▶ [What is needed] Recast the listing below as a Markdown table with columns "Row" and "Line", starting with its first line and going on through the line containing "I want to click on trending-chart-icon, so". Omit blank lines.

▶ [Records provided]

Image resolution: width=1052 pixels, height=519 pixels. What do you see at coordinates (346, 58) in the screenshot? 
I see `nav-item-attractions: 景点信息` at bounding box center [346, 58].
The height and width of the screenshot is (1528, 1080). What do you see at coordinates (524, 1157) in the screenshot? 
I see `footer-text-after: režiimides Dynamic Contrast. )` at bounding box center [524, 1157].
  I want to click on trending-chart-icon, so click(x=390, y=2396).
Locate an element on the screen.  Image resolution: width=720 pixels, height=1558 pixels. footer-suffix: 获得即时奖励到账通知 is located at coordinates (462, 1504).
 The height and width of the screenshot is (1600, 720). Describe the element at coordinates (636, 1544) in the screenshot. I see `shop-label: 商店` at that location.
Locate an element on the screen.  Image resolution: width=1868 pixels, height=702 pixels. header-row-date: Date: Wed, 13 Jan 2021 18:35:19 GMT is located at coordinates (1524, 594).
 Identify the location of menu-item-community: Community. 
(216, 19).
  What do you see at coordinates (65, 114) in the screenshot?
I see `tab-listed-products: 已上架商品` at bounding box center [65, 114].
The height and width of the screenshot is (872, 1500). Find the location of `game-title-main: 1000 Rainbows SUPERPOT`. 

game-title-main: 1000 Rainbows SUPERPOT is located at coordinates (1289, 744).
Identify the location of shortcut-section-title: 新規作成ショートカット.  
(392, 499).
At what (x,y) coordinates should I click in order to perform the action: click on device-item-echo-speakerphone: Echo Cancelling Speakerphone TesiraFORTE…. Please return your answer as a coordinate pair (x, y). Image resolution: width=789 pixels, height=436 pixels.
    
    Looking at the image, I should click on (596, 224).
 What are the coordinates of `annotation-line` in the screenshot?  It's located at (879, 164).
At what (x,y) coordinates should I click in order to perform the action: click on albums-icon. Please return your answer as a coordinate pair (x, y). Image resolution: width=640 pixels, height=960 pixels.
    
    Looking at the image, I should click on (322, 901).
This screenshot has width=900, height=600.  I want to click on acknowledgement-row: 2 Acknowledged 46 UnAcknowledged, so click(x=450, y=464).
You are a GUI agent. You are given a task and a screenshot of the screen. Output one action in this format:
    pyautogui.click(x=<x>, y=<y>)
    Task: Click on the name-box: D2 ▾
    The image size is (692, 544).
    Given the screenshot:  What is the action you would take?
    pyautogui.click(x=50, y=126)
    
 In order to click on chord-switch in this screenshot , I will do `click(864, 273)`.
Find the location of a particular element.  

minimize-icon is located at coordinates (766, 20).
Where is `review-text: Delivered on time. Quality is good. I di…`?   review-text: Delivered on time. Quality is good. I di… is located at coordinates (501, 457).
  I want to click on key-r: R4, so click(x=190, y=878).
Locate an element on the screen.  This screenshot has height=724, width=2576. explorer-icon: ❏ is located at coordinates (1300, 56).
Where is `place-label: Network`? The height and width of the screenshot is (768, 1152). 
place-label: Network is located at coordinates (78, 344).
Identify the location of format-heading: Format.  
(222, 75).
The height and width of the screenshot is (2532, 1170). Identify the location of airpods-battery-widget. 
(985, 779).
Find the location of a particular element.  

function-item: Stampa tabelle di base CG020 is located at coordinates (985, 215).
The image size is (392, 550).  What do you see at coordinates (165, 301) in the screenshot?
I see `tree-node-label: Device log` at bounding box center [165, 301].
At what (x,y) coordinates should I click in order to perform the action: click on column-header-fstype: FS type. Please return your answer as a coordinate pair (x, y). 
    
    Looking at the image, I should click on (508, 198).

▶ [Response to this exercise]
| Row | Line |
|---|---|
| 1 | Image resolution: width=1052 pixels, height=519 pixels. What do you see at coordinates (346, 58) in the screenshot?  |
| 2 | I see `nav-item-attractions: 景点信息` at bounding box center [346, 58]. |
| 3 | The height and width of the screenshot is (1528, 1080). What do you see at coordinates (524, 1157) in the screenshot?  |
| 4 | I see `footer-text-after: režiimides Dynamic Contrast. )` at bounding box center [524, 1157]. |
| 5 |   I want to click on trending-chart-icon, so click(x=390, y=2396). |